By way of example we will use your information in this respect where it is necessary so that we can:

- Sign you up as a customer
- Interact and respond to any communications you send us, including any social media posts that you tag us in.
- Contact you in connection with any orders, including where our clinical team requires further information from you, so that we can notify you of the status of your order, and so that we or our courier partners can inform you when your order is due to arrive. 
- Let you know about any important changes to our business or policies.
- Contact you via methods mentioned in this policy.
- If one of our prescribers needs to contact you regarding your consultation or test result, or needs more information.

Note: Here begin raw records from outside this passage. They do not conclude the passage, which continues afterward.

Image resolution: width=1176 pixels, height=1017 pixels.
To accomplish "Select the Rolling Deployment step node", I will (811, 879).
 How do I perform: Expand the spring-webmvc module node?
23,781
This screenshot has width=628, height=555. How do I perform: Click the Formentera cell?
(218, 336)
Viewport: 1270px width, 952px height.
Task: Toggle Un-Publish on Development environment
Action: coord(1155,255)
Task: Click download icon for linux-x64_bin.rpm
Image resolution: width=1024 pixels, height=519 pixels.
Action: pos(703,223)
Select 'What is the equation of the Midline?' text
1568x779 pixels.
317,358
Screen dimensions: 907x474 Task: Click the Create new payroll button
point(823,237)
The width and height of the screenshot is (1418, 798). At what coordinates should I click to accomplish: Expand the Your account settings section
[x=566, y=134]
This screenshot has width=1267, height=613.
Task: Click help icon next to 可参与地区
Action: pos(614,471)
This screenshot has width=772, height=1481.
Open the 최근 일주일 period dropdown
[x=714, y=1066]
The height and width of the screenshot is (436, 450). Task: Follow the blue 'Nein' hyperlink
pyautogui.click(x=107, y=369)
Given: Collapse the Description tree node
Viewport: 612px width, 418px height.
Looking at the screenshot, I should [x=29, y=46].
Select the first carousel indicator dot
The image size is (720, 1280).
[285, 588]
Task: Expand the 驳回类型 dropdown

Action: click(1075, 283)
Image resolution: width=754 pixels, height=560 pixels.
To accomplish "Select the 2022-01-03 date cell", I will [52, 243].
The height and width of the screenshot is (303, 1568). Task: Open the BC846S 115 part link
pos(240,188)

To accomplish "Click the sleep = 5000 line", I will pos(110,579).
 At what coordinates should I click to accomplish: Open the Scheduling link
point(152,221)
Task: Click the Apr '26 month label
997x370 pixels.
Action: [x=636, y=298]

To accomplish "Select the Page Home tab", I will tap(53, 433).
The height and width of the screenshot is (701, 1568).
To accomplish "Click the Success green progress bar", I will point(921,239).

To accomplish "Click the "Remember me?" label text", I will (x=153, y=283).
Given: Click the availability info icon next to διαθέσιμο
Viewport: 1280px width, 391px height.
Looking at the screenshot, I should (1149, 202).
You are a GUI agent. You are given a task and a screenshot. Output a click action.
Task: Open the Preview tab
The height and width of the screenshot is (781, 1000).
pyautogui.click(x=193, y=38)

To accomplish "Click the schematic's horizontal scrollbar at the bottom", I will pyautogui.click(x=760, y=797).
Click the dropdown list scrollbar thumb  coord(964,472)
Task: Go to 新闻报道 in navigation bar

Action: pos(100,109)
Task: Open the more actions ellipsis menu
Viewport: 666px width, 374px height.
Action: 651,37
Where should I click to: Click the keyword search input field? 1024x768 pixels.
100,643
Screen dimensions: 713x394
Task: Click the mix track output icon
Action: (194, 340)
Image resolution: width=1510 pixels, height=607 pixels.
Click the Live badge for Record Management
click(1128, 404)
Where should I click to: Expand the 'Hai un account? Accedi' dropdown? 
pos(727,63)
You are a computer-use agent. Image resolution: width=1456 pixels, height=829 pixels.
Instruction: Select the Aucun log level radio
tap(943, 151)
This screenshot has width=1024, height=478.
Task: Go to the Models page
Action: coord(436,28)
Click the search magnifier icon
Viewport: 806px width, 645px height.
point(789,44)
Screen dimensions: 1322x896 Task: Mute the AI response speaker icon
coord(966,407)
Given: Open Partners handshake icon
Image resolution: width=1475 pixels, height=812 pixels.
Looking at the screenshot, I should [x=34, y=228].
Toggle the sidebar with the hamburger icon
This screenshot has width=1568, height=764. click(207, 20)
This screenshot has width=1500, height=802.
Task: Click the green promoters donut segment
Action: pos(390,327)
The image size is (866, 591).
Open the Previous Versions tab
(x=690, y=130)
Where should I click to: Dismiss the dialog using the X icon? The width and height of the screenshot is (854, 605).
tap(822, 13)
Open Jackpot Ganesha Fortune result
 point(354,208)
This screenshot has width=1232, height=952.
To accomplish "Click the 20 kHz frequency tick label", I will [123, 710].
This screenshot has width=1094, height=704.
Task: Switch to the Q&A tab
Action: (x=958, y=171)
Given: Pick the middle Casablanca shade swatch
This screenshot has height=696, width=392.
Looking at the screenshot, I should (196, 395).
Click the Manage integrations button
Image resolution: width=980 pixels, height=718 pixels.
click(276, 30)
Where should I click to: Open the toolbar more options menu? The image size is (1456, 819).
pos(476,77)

On some occasions, our clinicians may need to contact you via telephone to discuss your consultation or test result in more detail.
- Contact you regarding promotions
- New products and services
- Referals

If we have made several attempts to reach you by sms email or telephone and have been unsuccessful, we may contact you by sending a written letter to your home address or any of the methods contained in this policy.

Information we collect about you from other sources

Sometimes you will have given your consent on other websites, partner sites, services or third parties to provide your information to us and have agreed to create an account with us.

Whenever we receive your information about you from these third parties, in order to create an account, we may collect information about you from other sources. 

This may include the following:
‍
- Publicly available information, from sources such as the Electoral Roll or Companies House
- Information you have shared publicly, including on social media (particularly in respect of job applications)
- Information from third party databases and referral companies such as identity and credit reference agencies, which may include details about your home
- Information from your other healthcare providers (only with your consent, or where it is necessary for us to provide our service, such as fulfilling your or a relative’s NHS prescriptions, or comply with our legal obligations)
- Referral Partners where you have agreed to create an account with us and sign up to our services.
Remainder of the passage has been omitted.